The papyrus is about 16 ft. 8 in. in length, and is 9 1/4 in. in width.
It contains 21 columns of hieratic text which are written in short
lines and are poetical in character, and 12 columns or pages of text
written in long lines; the total number of lines is between 930 and
940. The text is written in a small, very black, but neat hand, and
may be assigned to a time between the XXVIth Dynasty and the Ptolemaic
Period. The titles, catch-words, rubrics, names of Apep and his
fiends, and a few other words, are written in red ink. There are two
colophons; in the one we have a date, namely, the "first day of the
fourth month of the twelfth year of Pharaoh Alexander, the son of
Alexander," i.e., B.C. 311, and in the other the name of the priest who
either had the papyrus written, or appropriated it, namely, Nes-Menu,
or Nes-Amsu.

The Legend of the Creation is found in the third work which is given in
the papyrus, and which is called the "Book of overthrowing Apep, the
Enemy of Ra, the Enemy of Un-Nefer" (i.e., Osiris). This work
contained a series of spells which were recited during the performance
of certain prescribed ceremonies, with the object of preventing storms,
and dispersing rain-clouds, and removing any obstacle, animate or
inanimate, which could prevent the rising of the sun in the morning, or
obscure his light during the day. The Leader-in Chief of the hosts of
darkness was a fiend called Apep who appeared in the sky in the form of
a monster serpent, and, marshalling all the fiends of the Tuat,
attempted to keep the Sun-god imprisoned in the kingdom of darkness.
Right in the midst of the spells which were directed against Apep we
find inserted the legend of the Creation, which occurs in no other
known Egyptian document (Col. XXVI., l. 21, to Col. XXVII., l. 6).
Curiously enough a longer version of the legend is given a little
farther on (Col. XXVIII., l. 20, to Col. XXIX., l. 6). Whether the
scribe had two copies to work from, and simply inserted both, or
whether he copied the short version and added to it as he went along,
cannot be said.
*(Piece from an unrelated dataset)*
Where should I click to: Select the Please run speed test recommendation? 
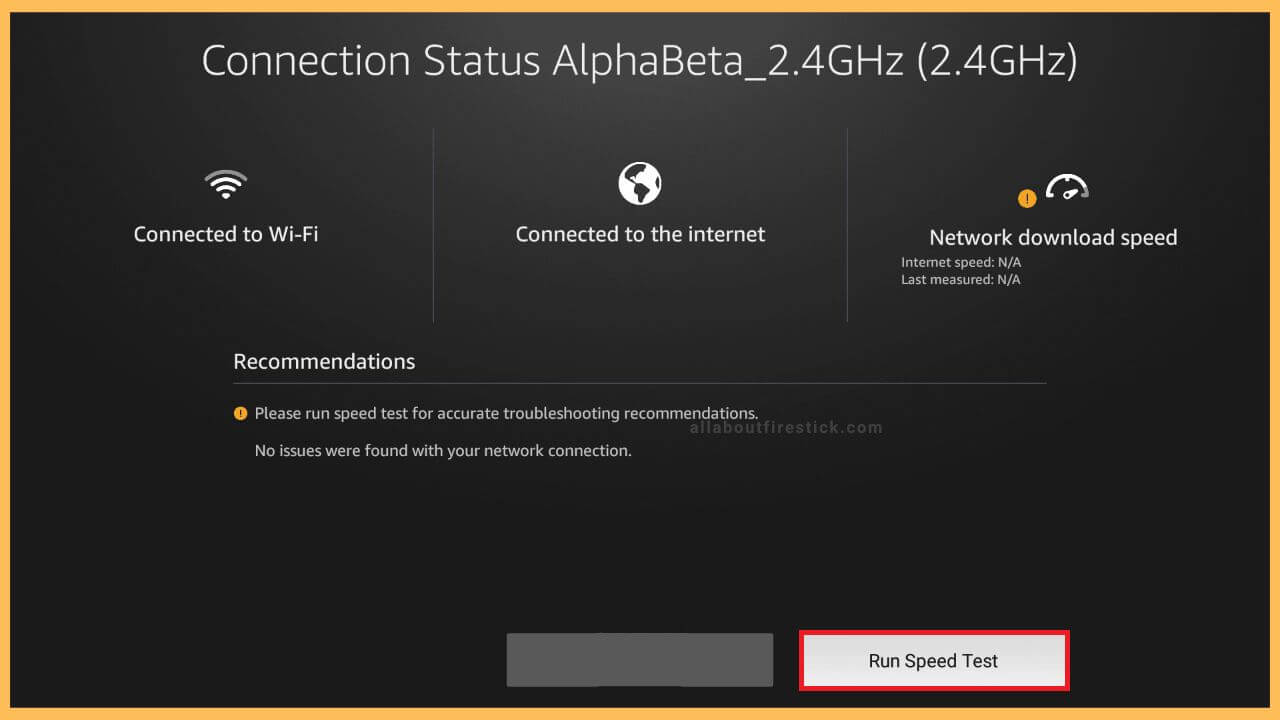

The legend is entitled: Book of knowing the evolutions
of Ra [and of] overthrowing Apep.

This curious "Book" describes the origin not only of heaven, and earth,
and all therein, but also of God Himself. In it the name of Apep is
not even mentioned, and it is impossible to explain its appearance in
the Apep Ritual unless we assume that the whole "Book" was regarded as
a spell of the most potent character, the mere recital of which was
fraught with deadly effect for Apep and his friends.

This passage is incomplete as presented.